Content starts

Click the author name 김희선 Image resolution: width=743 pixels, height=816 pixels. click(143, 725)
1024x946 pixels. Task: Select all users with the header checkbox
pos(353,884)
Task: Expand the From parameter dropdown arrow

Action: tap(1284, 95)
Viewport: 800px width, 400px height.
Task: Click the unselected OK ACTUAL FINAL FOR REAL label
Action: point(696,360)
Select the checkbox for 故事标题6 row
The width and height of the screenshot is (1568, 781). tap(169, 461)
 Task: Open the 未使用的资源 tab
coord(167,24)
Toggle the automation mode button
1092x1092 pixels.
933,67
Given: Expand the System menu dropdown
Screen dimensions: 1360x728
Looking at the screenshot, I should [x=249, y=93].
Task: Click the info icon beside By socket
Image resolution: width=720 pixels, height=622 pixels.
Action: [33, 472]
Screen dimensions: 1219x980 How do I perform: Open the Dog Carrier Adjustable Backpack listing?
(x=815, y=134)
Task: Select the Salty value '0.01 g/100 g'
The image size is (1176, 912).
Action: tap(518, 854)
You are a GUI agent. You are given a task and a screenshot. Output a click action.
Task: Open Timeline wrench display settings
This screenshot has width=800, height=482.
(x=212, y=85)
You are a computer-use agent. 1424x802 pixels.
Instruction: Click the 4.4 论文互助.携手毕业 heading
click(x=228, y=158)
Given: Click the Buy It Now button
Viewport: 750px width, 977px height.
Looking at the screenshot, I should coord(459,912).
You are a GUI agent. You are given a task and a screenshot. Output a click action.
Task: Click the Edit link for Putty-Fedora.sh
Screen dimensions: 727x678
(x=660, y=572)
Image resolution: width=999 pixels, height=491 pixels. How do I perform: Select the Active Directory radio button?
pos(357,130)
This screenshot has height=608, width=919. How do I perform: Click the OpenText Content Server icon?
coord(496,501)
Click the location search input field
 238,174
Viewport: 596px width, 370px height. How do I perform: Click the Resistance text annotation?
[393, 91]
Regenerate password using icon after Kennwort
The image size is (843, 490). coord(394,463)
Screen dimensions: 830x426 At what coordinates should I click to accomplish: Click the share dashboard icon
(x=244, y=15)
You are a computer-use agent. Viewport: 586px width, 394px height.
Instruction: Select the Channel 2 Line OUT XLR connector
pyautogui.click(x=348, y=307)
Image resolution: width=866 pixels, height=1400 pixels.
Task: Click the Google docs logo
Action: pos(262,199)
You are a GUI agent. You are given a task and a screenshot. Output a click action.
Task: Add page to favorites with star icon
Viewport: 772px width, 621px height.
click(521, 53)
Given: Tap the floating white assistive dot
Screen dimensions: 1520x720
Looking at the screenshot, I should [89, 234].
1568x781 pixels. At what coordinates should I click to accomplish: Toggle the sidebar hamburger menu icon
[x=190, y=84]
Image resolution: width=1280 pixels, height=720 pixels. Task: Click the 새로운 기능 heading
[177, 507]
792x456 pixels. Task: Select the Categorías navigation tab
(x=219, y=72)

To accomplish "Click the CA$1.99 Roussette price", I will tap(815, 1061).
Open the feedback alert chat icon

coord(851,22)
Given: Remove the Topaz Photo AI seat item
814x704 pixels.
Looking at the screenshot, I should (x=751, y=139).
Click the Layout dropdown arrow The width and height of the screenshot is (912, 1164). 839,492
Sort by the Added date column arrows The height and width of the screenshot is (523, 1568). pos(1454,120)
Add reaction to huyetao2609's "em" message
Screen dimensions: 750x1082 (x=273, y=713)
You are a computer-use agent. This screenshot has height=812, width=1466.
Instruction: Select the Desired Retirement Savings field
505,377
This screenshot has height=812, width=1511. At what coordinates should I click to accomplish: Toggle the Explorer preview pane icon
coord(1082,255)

Content ends

◆ WHAT THE EXERCISE ASKS
Please return the full set of records exactly as given above.

◆ EXERCISE OUTPUT
Click the author name 김희선 Image resolution: width=743 pixels, height=816 pixels. click(143, 725)
1024x946 pixels. Task: Select all users with the header checkbox
pos(353,884)
Task: Expand the From parameter dropdown arrow

Action: tap(1284, 95)
Viewport: 800px width, 400px height.
Task: Click the unselected OK ACTUAL FINAL FOR REAL label
Action: point(696,360)
Select the checkbox for 故事标题6 row
The width and height of the screenshot is (1568, 781). tap(169, 461)
 Task: Open the 未使用的资源 tab
coord(167,24)
Toggle the automation mode button
1092x1092 pixels.
933,67
Given: Expand the System menu dropdown
Screen dimensions: 1360x728
Looking at the screenshot, I should [x=249, y=93].
Task: Click the info icon beside By socket
Image resolution: width=720 pixels, height=622 pixels.
Action: [33, 472]
Screen dimensions: 1219x980 How do I perform: Open the Dog Carrier Adjustable Backpack listing?
(x=815, y=134)
Task: Select the Salty value '0.01 g/100 g'
The image size is (1176, 912).
Action: tap(518, 854)
You are a GUI agent. You are given a task and a screenshot. Output a click action.
Task: Open Timeline wrench display settings
This screenshot has width=800, height=482.
(x=212, y=85)
You are a computer-use agent. 1424x802 pixels.
Instruction: Click the 4.4 论文互助.携手毕业 heading
click(x=228, y=158)
Given: Click the Buy It Now button
Viewport: 750px width, 977px height.
Looking at the screenshot, I should coord(459,912).
You are a GUI agent. You are given a task and a screenshot. Output a click action.
Task: Click the Edit link for Putty-Fedora.sh
Screen dimensions: 727x678
(x=660, y=572)
Image resolution: width=999 pixels, height=491 pixels. How do I perform: Select the Active Directory radio button?
pos(357,130)
This screenshot has height=608, width=919. How do I perform: Click the OpenText Content Server icon?
coord(496,501)
Click the location search input field
 238,174
Viewport: 596px width, 370px height. How do I perform: Click the Resistance text annotation?
[393, 91]
Regenerate password using icon after Kennwort
The image size is (843, 490). coord(394,463)
Screen dimensions: 830x426 At what coordinates should I click to accomplish: Click the share dashboard icon
(x=244, y=15)
You are a computer-use agent. Viewport: 586px width, 394px height.
Instruction: Select the Channel 2 Line OUT XLR connector
pyautogui.click(x=348, y=307)
Image resolution: width=866 pixels, height=1400 pixels.
Task: Click the Google docs logo
Action: pos(262,199)
You are a GUI agent. You are given a task and a screenshot. Output a click action.
Task: Add page to favorites with star icon
Viewport: 772px width, 621px height.
click(521, 53)
Given: Tap the floating white assistive dot
Screen dimensions: 1520x720
Looking at the screenshot, I should [89, 234].
1568x781 pixels. At what coordinates should I click to accomplish: Toggle the sidebar hamburger menu icon
[x=190, y=84]
Image resolution: width=1280 pixels, height=720 pixels. Task: Click the 새로운 기능 heading
[177, 507]
792x456 pixels. Task: Select the Categorías navigation tab
(x=219, y=72)

To accomplish "Click the CA$1.99 Roussette price", I will tap(815, 1061).
Open the feedback alert chat icon

coord(851,22)
Given: Remove the Topaz Photo AI seat item
814x704 pixels.
Looking at the screenshot, I should (x=751, y=139).
Click the Layout dropdown arrow The width and height of the screenshot is (912, 1164). 839,492
Sort by the Added date column arrows The height and width of the screenshot is (523, 1568). pos(1454,120)
Add reaction to huyetao2609's "em" message
Screen dimensions: 750x1082 (x=273, y=713)
You are a computer-use agent. This screenshot has height=812, width=1466.
Instruction: Select the Desired Retirement Savings field
505,377
This screenshot has height=812, width=1511. At what coordinates should I click to accomplish: Toggle the Explorer preview pane icon
coord(1082,255)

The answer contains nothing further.